Line Search Methods

See Also: Unconstrained Optimization

Line search methods generate the iterates by setting \(x_{k+1} = x_k + \alpha_k d_k \,\) where \(d_k\) is a search direction and \(\alpha_k > 0\) is chosen so that \(f({x+1}) < f(x_k).\)

Most line search versions of the basic Newton method generate the direction \(d_k\) by modifying the Hessian matrix \(\nabla^2f(x_k)\) to ensure that the quadratic model \(q_k\) of the function has a unique minimizer. The modified Cholesky decomposition approach adds positive quantities to the diagonal of \(\nabla^2f(x_k)\) during the Cholesky factorization. As a result, a diagonal matrix, \(E_k\), with nonnegative diagonal entries is generated such that \(\nabla^2f(x_k) + E_k\) is positive definite. Given this decomposition, the search direction \(d_k\) is obtained by solving \((\nabla^2f(x_k) + E_k)d_k = -\nabla f(x_k)\)
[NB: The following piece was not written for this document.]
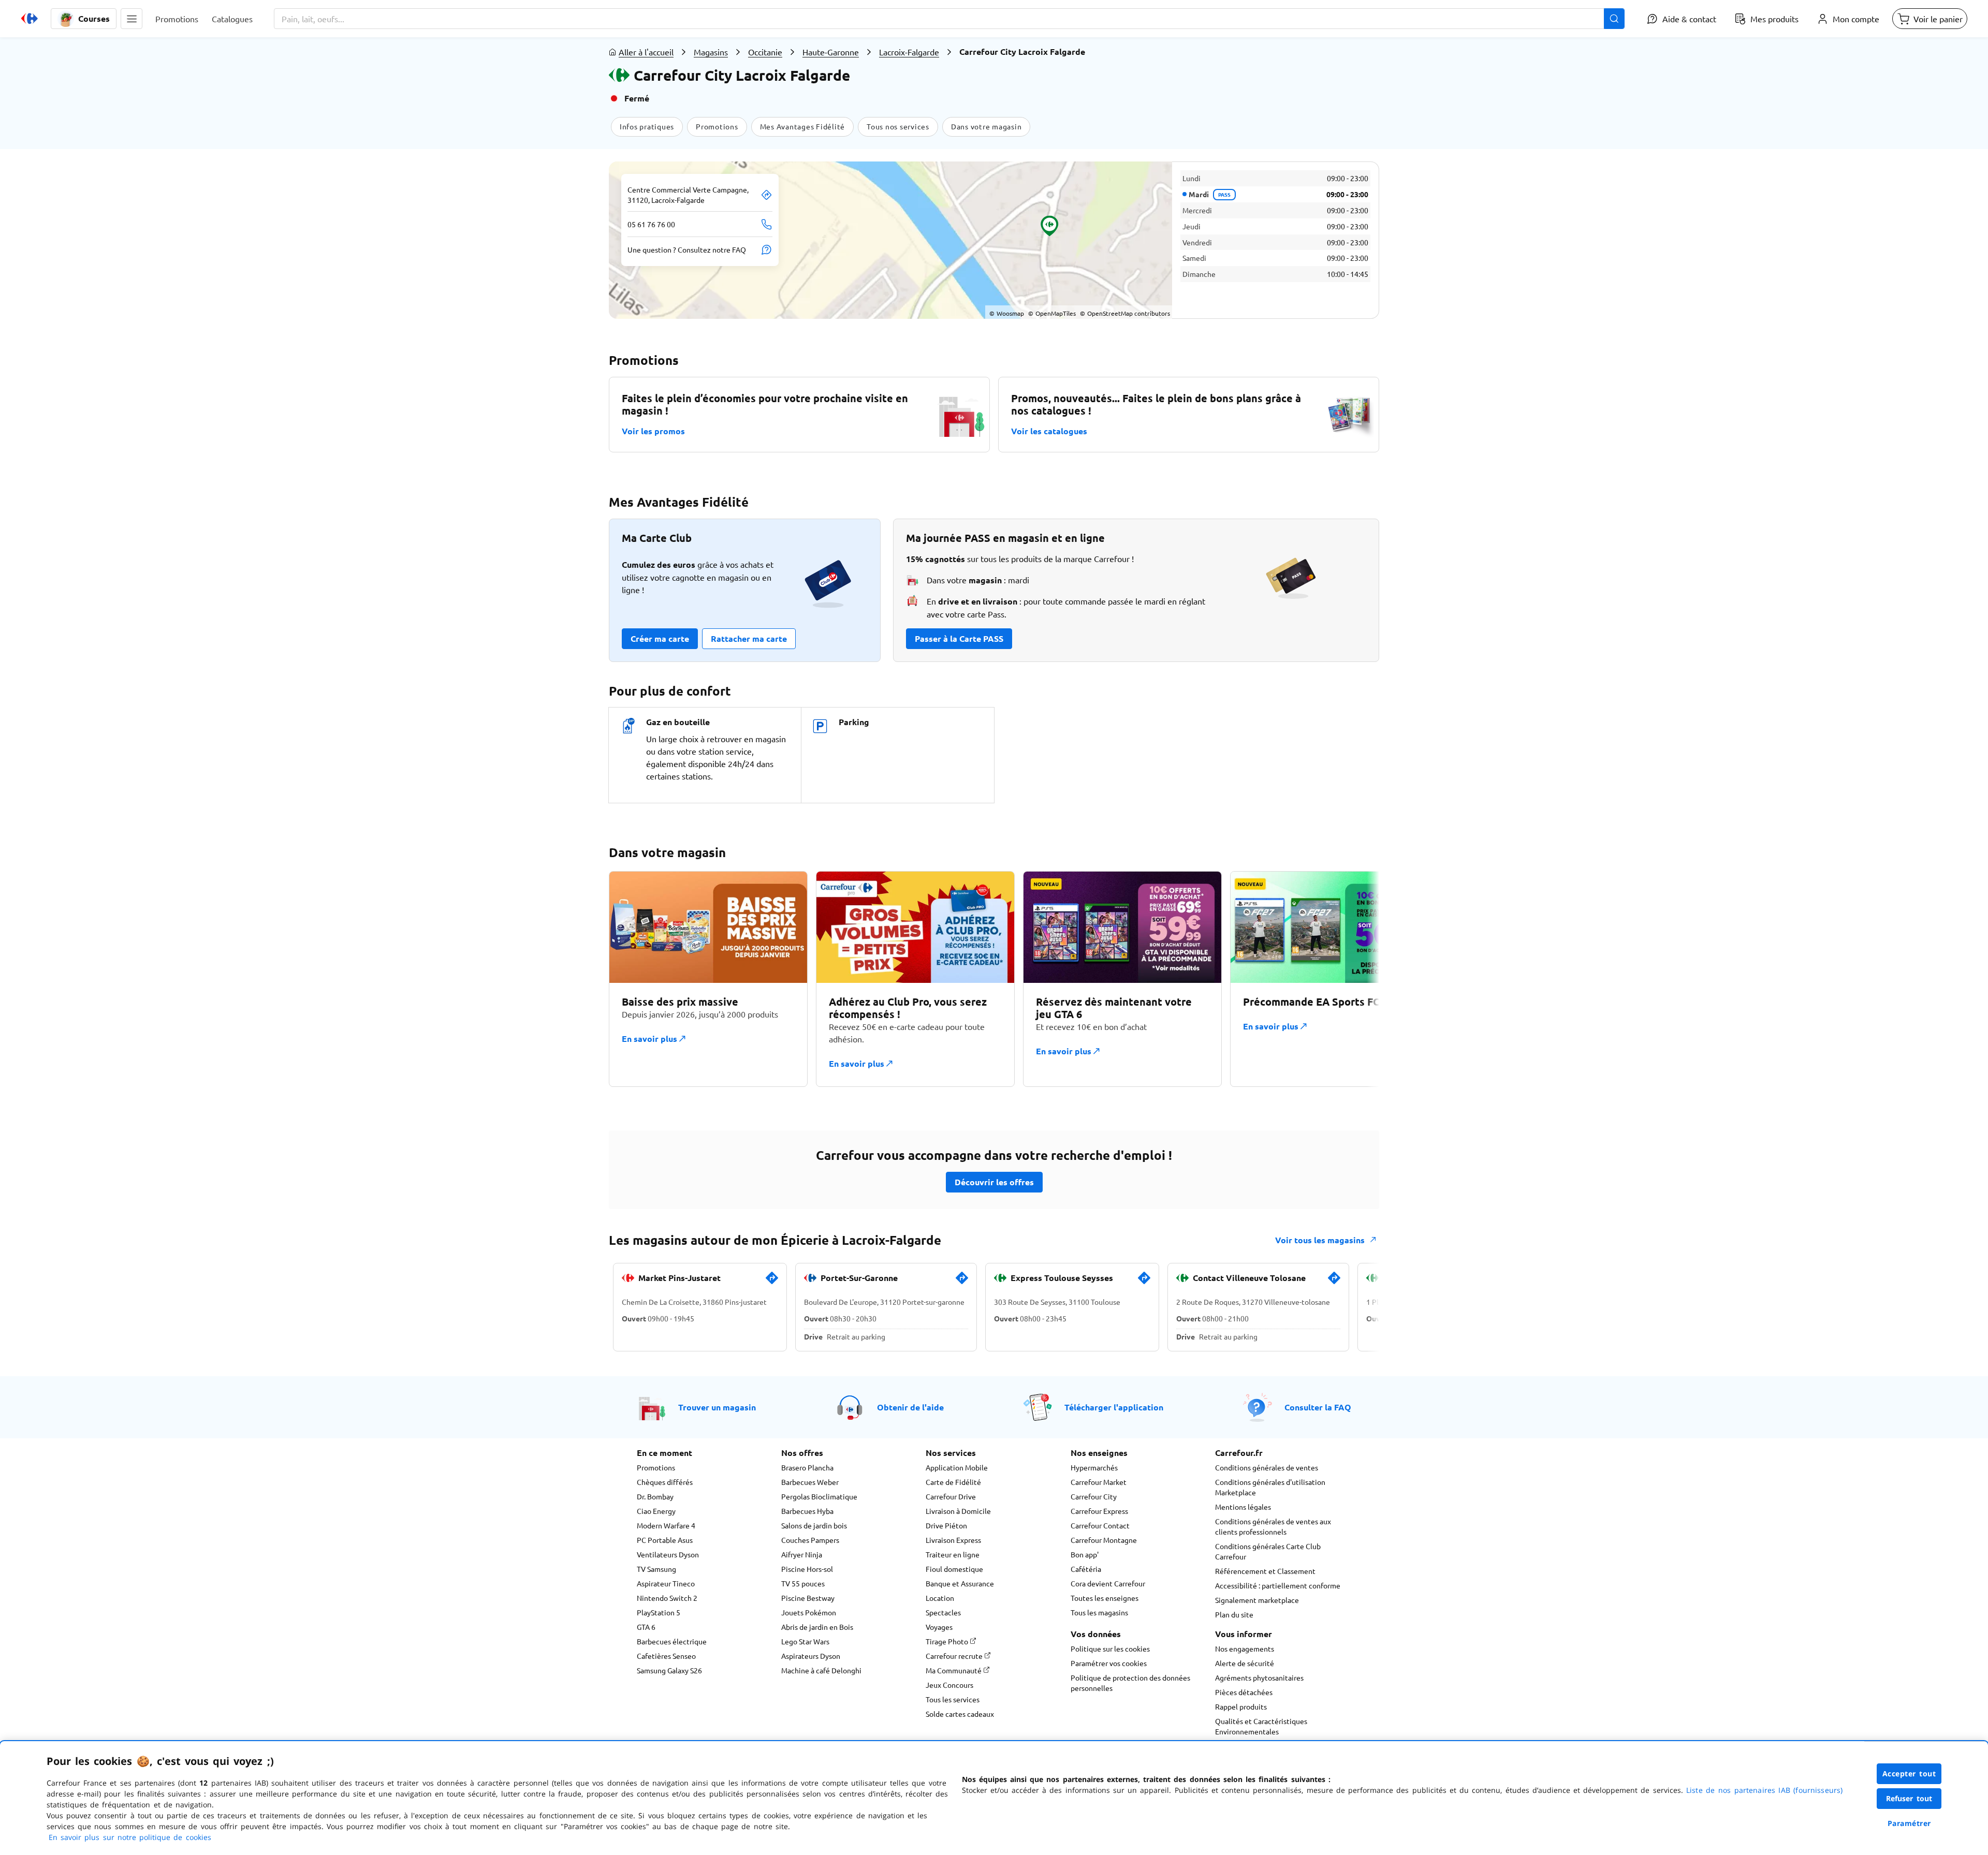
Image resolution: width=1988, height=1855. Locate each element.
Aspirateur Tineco (666, 1583)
After \(d_k\) is found, a line search procedure is used to choose an \(\alpha_k > 0\) that approximately minimizes \(f\) along the ray \({x_k + \alpha d_k : \alpha > 0}\). The following Newton codes use line-search methods: GAUSS, NAG Fortran Library, NAG C Library, and OPTIMA.

The algorithms used in these codes for determining \(\alpha_k\) rely on quadratic or cubic interpolation of the univariate function \(\phi_\alpha = f(x_k + \alpha d_k)\) in their search for a suitable \(\alpha_k\). An elegant and practical criterion for a suitable \(\alpha_k\) is to require \(\alpha_k\) to satisfy the sufficient decrease condition:
\(f(x_k + \alpha d_k) \leq f(x_k) + \mu \alpha_k \nabla f(x_k)^T d_k\) and the curvature condition:
\(| \nabla f(x_k + \alpha d_k)^T d_k|  \leq \eta | \nabla f(x_k)^T d_k| \)

where \(\mu\) and \(\eta\) are two constants with \(0 < \mu < \eta < 1\). The sufficient decrease condition guarantees, in particular, that \(f(x_{k+1}) < f(x_k)\) while the curvature condition requires that \(\alpha_k\) be not too far from a minimizer of \(\phi\). Requiring an accurate minimizer is generally wasteful of function and gradient evaluations, so codes typically use \(\mu=0.001\) and \(\eta=0.9\) in these conditions.